BEGIN Records for this task

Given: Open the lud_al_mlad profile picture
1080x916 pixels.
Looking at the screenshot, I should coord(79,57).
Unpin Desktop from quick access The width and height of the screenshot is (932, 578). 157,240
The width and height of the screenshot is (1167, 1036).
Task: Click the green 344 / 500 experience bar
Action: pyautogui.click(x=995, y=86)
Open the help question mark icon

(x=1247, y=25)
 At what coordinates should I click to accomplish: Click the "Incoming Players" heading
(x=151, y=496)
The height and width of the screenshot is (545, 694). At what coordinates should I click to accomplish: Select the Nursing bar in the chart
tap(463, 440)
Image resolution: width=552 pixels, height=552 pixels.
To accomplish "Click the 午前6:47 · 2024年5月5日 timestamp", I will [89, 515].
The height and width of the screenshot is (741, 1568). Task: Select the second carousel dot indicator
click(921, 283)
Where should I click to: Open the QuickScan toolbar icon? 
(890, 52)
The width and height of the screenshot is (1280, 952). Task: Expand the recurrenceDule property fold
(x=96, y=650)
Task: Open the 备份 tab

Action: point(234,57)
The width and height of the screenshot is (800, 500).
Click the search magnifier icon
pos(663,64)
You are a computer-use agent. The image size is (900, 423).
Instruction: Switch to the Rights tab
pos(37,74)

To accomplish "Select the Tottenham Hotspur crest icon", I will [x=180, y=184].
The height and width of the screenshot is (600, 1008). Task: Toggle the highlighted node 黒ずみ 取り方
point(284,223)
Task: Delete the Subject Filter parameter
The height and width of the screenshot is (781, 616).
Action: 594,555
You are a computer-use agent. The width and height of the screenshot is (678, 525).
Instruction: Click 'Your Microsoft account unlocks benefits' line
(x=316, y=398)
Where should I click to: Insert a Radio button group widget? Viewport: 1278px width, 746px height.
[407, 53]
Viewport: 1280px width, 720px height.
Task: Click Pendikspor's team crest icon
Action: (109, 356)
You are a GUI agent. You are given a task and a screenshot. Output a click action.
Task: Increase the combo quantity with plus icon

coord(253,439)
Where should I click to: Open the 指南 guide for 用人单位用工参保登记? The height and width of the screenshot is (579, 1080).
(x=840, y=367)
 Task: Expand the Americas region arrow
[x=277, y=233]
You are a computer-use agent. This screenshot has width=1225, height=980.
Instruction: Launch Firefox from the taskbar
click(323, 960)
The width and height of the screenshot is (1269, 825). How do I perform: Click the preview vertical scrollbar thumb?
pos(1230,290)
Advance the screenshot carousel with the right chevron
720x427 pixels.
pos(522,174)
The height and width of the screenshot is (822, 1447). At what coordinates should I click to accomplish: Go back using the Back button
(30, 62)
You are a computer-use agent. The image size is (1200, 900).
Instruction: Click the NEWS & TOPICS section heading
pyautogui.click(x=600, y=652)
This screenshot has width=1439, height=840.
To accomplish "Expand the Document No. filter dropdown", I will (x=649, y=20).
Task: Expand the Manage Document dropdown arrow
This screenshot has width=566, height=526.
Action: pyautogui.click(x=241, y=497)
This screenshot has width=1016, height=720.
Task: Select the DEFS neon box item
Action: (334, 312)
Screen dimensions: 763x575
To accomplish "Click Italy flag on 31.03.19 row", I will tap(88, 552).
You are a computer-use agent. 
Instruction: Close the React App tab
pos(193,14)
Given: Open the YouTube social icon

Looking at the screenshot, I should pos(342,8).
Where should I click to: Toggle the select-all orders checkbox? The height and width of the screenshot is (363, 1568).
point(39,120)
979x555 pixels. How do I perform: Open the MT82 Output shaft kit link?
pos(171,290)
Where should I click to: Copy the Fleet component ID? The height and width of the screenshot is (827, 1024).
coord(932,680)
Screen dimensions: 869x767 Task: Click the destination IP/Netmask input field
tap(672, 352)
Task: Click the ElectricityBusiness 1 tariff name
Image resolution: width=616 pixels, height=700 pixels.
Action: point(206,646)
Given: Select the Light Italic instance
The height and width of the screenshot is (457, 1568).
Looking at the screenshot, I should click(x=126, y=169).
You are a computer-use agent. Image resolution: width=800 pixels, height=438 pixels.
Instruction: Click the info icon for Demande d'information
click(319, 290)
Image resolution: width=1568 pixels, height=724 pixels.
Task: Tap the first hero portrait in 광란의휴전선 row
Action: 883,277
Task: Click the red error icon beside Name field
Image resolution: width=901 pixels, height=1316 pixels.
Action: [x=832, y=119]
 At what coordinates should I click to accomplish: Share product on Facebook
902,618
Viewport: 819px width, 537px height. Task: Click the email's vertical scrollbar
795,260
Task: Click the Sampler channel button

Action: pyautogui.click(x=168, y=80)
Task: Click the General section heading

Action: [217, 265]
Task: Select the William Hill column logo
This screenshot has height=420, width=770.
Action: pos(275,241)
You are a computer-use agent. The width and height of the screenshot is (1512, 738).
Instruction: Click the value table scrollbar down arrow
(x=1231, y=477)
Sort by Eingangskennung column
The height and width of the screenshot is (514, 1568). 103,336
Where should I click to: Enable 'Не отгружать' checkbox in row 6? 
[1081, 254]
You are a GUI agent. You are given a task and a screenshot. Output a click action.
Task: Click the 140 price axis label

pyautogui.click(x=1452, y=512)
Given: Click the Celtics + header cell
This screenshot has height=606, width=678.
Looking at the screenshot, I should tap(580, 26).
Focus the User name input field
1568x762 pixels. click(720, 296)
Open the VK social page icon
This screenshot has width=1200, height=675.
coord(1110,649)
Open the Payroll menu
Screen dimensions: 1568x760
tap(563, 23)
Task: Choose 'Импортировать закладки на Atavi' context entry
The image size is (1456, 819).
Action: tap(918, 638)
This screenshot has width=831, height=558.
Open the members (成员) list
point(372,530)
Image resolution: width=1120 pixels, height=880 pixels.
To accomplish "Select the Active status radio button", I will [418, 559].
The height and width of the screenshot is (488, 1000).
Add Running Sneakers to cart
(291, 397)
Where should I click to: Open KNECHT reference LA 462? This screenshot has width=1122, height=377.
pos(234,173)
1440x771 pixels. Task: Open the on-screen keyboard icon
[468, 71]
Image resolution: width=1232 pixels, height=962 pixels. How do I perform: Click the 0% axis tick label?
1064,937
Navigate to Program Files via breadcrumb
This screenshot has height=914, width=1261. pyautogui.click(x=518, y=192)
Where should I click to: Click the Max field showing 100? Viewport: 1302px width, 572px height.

END Records for this task

▶ _Problem requirements_
Whenever "dropdown" occurs in a line of the entries, copy that line.

▶ _Solution_
To accomplish "Expand the Document No. filter dropdown", I will (x=649, y=20).
Task: Expand the Manage Document dropdown arrow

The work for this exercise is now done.